**Fragmento proporcionado**

_ _ _ _

El asunto de las concepciones de
lectura y otras omisiones
De los fines de
la escuela a la lectura abierta
En los últimos años ha habido un gran auge
con respecto a los estudios sobre la lectura y la escritura. Hace
dos décadas, por ejemplo, apareció un libro que ya
es canon en el tema: "Los sistemas de escritura en el
niño", coordinado por Emilia Ferreiro y Ana Teberosky.
Este auge se sustenta en una nueva visión, cuya base mayor
es el constructivismo piagetiano.
Sin embargo, el asunto de las concepciones de lectura no
es, curiosamente, un tema muy ampliamente debatido.
La mayoría de lo teóricos e investigadores
parten de las concepciones considerándolas hechos
incuestionables: trabajan y se mueven en este terreno con mucha
seguridad, como si se tratara de un hecho consolidado y no un
proceso que hay que consolidar constantemente. Lo que resulta
más curioso es que, en muchos casos, hasta se prescinde de
la definición de la lectura y del lector,
tratándola como una suerte de noción
axiomática.

_ _ _ _

**Consignas**
[1] Enumera todos los adverbios terminados en "-mente" que aparecen en el texto sobre las concepciones de lectura.
[2] Devuelve el pasaje del texto sobre las concepciones de lectura que se abre con las palabras que contienen "Este auge se" y se cierra con "muy ampliamente debatido.".
El listado procede de una fuente distinta.

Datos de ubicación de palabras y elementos
_ _ _ _

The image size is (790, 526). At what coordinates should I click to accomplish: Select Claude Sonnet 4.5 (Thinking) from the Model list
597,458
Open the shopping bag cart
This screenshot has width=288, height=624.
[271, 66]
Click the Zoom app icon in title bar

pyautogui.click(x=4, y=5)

_ _ _ _

**Respuestas por consigna**
[1] curiosamente, ampliamente, constantemente

[2]
Este auge se sustenta en una nueva visión, cuya base mayor
es el constructivismo piagetiano.
Sin embargo, el asunto de las concepciones de lectura no
es, curiosamente, un tema muy ampliamente debatido.